- Born: 1916 Tehran, Qajar Iran
- Died: March 20, 1996 (aged 79–80) Iran
- Resting place: Nor Burastan Cemetery
- Other name: Կլարա Աբգար
- Known for: Paisley design
- Notable work: "Pirzan" and "Sultan Sanjar"

= Clara Abkar =

Iranian-born Armenian female painter (1916–1996)

Clara Abkar (کلارا آبکار, Կլարա Աբգար; 1916 – March 20, 1996) was an Iranian-Armenian miniaturist painter and gilder. She was the first Iranian female miniaturist. Her name is sometimes spelled Klara Abgar, Clara Abgaryan, and Clara Abkarian.

== Early life and career ==
Clara Abkar was from into an Armenian family from New Julfa the Armenian quarter of Isfahan, Iran. She was born in 1916 in Tehran, Qajar Iran. She studied at the Armenian school Davotian, later called Koshesh. During her school days, she learned painting with Markar Qarabaghian and Hakup Vartanian. She also studied Iranian traditional painting and miniature under Mohammad Mehrovan, the designer of Iranian stamps.

She studied at the High Academy of Fine Arts.

In her miniature paintings horse riding scenes, still lifes, flowers, the Mausoleum of Omar Khayyám, Attar, Sheikh Ahmad, and also the Firozabadi and Aliabad towers had a special place.

She never put her works on sale.

== Works ==
Horse riding scenes, still life paintings, flowers and the tomb of Khayyam and Attar were some of the artist's favorite subjects for miniature paintings.

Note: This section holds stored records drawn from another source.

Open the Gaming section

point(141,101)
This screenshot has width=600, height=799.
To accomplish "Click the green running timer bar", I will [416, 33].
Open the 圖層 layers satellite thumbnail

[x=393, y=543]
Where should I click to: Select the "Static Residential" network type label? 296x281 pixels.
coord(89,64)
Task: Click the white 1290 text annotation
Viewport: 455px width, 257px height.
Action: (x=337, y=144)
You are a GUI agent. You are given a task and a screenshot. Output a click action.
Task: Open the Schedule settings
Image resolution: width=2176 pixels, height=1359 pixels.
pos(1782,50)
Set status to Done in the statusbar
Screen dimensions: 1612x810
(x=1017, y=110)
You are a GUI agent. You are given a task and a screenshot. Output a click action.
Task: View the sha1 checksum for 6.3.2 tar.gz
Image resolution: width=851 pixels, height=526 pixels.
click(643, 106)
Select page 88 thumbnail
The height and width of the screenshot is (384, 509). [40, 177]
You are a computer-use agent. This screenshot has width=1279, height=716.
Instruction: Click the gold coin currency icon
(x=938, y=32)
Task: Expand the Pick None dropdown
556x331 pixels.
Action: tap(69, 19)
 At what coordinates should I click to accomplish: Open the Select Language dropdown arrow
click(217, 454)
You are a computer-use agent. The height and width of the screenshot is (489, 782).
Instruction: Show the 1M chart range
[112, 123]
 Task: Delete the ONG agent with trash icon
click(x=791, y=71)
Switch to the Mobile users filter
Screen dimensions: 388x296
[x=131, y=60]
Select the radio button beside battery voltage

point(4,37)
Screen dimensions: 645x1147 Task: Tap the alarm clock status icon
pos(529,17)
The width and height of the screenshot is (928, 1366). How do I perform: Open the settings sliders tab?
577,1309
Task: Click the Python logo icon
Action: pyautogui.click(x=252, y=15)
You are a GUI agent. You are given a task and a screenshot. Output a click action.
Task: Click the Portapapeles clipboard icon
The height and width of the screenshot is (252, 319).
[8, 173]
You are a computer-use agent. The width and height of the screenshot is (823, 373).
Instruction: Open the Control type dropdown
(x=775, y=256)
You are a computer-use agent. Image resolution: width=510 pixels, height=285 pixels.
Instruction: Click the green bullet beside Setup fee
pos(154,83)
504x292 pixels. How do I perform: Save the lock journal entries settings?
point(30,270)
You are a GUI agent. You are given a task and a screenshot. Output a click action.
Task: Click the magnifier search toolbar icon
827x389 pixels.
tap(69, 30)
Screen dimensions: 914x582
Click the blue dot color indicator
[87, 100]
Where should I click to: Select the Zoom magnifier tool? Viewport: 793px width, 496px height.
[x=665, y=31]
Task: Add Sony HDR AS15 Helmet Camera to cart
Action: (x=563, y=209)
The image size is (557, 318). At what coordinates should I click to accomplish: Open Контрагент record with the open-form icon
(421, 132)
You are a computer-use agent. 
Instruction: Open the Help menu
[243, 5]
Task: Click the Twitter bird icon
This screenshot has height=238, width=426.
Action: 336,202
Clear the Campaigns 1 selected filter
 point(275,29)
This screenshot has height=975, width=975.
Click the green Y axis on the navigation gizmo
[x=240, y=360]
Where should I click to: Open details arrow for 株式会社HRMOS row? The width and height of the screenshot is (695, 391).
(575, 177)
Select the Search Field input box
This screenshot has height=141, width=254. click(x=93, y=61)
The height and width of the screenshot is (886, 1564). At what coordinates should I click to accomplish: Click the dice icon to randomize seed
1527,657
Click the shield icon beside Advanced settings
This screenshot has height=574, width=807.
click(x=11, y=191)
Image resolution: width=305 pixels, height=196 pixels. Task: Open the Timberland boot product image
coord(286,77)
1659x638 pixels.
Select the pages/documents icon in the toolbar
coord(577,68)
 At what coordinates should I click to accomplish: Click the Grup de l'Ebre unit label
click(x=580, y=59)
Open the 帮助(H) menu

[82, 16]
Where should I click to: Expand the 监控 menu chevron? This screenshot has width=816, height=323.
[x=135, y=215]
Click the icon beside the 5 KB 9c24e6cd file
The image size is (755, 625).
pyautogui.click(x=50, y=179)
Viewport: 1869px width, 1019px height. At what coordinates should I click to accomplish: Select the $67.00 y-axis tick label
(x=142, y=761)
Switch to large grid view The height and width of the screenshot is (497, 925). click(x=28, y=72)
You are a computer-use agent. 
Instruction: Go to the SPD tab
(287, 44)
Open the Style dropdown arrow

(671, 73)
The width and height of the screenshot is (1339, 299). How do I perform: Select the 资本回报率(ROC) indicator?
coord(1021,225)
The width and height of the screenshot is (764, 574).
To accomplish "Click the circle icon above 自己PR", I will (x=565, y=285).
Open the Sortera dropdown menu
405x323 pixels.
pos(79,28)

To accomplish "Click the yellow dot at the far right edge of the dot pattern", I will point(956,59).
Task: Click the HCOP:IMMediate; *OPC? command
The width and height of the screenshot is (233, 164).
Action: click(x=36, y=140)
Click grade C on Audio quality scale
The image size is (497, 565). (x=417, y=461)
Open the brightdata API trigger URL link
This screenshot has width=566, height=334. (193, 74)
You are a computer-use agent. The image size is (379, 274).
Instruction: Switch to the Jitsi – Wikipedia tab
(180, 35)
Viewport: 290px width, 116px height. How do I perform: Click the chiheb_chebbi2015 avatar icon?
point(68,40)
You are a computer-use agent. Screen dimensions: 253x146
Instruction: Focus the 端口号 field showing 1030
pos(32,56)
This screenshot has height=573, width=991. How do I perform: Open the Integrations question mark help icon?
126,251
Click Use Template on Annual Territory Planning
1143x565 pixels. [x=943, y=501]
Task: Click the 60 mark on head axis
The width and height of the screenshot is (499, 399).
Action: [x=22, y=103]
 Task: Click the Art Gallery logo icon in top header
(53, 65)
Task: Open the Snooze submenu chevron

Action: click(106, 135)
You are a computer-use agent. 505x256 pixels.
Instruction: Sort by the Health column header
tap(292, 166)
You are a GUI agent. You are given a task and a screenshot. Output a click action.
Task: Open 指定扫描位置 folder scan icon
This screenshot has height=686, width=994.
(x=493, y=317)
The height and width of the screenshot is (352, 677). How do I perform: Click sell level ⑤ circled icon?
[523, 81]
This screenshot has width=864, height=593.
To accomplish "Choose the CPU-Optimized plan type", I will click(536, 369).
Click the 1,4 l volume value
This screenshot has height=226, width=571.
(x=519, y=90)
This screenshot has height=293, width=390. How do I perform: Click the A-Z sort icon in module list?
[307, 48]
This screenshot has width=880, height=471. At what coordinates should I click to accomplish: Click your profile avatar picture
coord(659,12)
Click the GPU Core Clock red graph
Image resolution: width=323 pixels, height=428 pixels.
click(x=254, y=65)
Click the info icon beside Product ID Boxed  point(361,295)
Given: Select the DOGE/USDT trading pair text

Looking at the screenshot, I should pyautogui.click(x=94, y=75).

She also excelled in portraying bazam gatherings. Among her famous paintings are Anoushirvan and Bozorgmehr, Shekar-é Bahram, Youssef and Zulikha, The old woman and Ahmad Sanjar, Majlese Sheikh San'Aan, The Fearful Girl, Bazm and Bade Eshgh. Abkar also produced many notable gilded paintings, with her octagonal gilding featuring a paisley design being particularly famous.